The clouds were angry now, thrashing the grass and the trees, whipping around the motley party. “With all due respect, sir,” his voice cracked, and he swallowed thick. “I don’t wanna be out in this weather longer than you do.” The ewe emitted a pittiful bleat, ducking its head to get away. The man only held tighter.
“What a shame,” his nasty grin grew fervored. “Why don’t I clear things up, just for a second?” He snapped his free hand, rings glinting on his thick fingers. The wind stilled, and the sky above melted, revealing flakes of blue beyond the clouds.
Tom’s eyes glazed. He couldn’t quite comprehend what had happened. The pieces didn’t fit together in his mind. Though the air pressure had been lifted, Darling still tossed her head, her hooves making indents in the soft grass. He started to speak, “What did you-“
“Just a trick of the light, Little Tom,” the man in black bowed his head, his own hat sucking the light out of his surroundings. “Now, I have a question for you,” he paused and stroked the ewe, which had gone docile. “Really, a proposition.”
“How do you know my name?” Tom asked, forcing the words from his throat. He moved closer to Darling’s side and gripped her reins. Every cell in his body told him to run, to get away from this strange man in black and his glinting amber eyes, his gold teeth.
The stranger barked a thick, heady laugh. “Would you like to know how you’re going to die, son?”
Tom’s chest held his breath captive. Cold sweat beaded, then trickled down his spine, lighting up his senses. He felt the urge to urinate, right then and there. “Who are you and why are you on this property?” he whispered, voice wavering.
“I’m a frend, I’m a blessing,” The man didn’t respond to his fear, speaking casually. He looked directly into Tom’s eyes as he continued, “But most of all, I’m a warning.”

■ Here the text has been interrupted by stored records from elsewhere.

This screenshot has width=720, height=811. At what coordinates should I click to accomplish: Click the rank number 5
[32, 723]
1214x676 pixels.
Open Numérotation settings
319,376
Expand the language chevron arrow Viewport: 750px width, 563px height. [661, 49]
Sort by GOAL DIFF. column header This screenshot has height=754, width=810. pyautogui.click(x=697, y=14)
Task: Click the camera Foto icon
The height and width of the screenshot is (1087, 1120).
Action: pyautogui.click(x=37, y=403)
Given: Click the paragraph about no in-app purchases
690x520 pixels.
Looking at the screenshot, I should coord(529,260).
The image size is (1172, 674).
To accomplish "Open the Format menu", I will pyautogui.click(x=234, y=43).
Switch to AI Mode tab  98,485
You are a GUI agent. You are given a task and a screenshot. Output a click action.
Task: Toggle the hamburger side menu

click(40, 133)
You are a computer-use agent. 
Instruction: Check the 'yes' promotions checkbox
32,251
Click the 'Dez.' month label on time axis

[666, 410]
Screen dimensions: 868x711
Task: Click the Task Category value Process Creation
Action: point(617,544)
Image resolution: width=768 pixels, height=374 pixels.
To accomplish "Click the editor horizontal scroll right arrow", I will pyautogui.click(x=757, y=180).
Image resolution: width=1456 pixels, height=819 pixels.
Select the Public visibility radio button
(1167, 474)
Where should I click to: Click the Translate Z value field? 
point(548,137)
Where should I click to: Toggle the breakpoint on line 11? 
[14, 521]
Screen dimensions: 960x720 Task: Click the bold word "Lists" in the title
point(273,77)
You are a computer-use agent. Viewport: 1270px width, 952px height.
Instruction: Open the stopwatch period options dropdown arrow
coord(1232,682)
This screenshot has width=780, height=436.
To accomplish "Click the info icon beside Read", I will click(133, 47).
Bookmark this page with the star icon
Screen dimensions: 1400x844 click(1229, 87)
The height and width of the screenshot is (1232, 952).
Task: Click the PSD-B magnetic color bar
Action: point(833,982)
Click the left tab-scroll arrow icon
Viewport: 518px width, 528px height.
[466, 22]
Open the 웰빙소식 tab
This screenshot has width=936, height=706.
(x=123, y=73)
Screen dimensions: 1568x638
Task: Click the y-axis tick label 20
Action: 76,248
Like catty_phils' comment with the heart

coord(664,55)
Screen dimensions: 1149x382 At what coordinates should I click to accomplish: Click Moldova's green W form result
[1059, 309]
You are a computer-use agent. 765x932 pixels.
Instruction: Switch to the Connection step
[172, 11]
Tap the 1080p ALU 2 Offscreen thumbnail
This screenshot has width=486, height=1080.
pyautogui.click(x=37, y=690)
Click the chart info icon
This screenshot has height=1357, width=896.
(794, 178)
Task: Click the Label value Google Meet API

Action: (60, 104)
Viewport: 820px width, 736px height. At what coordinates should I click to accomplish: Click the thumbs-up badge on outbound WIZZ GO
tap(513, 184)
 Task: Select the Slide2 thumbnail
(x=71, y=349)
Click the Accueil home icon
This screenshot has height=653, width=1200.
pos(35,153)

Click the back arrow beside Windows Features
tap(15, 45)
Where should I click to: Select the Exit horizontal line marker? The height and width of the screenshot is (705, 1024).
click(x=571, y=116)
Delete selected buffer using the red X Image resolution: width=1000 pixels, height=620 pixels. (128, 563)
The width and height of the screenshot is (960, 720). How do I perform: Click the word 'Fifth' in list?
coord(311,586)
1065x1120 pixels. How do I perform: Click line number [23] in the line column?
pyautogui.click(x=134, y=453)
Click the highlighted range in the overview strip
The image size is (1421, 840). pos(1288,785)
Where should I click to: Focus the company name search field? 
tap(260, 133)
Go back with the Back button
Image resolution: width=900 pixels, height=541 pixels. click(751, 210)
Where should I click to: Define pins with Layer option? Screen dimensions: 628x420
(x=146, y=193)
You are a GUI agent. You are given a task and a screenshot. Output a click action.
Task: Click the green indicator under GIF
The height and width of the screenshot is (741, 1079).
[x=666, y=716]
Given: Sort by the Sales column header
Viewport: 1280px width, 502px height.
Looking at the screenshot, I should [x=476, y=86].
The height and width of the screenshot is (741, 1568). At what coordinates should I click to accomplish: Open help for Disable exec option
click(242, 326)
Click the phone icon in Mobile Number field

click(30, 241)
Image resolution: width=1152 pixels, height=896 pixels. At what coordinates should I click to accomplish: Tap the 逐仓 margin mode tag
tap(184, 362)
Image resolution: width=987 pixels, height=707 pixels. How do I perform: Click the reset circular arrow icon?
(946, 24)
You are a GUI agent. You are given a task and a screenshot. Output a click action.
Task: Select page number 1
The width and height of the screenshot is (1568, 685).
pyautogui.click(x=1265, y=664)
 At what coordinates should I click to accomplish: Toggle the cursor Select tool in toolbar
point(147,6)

Darling whinnied, high and anxious. Tom was just about shaking in his boots. “You ever heard of consumption, son? It’s gonna roll its way west soon, into your town.” The words bled into one ear and sputtered out the other.
“Sir, you oughta get off this property,” Tom whimpered. “My boss man will see you.”
“A lot of people with consumption have a slow, angry death, but don’t worry Tommy,” the man paused and spat onto the dark earth. “Your’s will be quick.”
Tom’s muscles clenched. “Whatever this joke is, it ain’t funny.”
“Oh no, son,” the man in black released the ewe and it stood there, motionless. “No jokes. You better get back before they start looking for you.” Tom tossed his rope around the sheep, fastening a knot around its wide neck. Darling was anxious to leave, and when he swung his leg on top of her, the sky exploded back into yellow-green, the wind picking up.
“I’ll see you soon, Little Tom,” the man whispered through the whipping air, and then turned and decended into the dark forest.
The sky was a yellow eye above Tom and his animals. He kicked Darling into a trot and the ewe followed heavy in their wake. A storm was coming, and they needed shelter.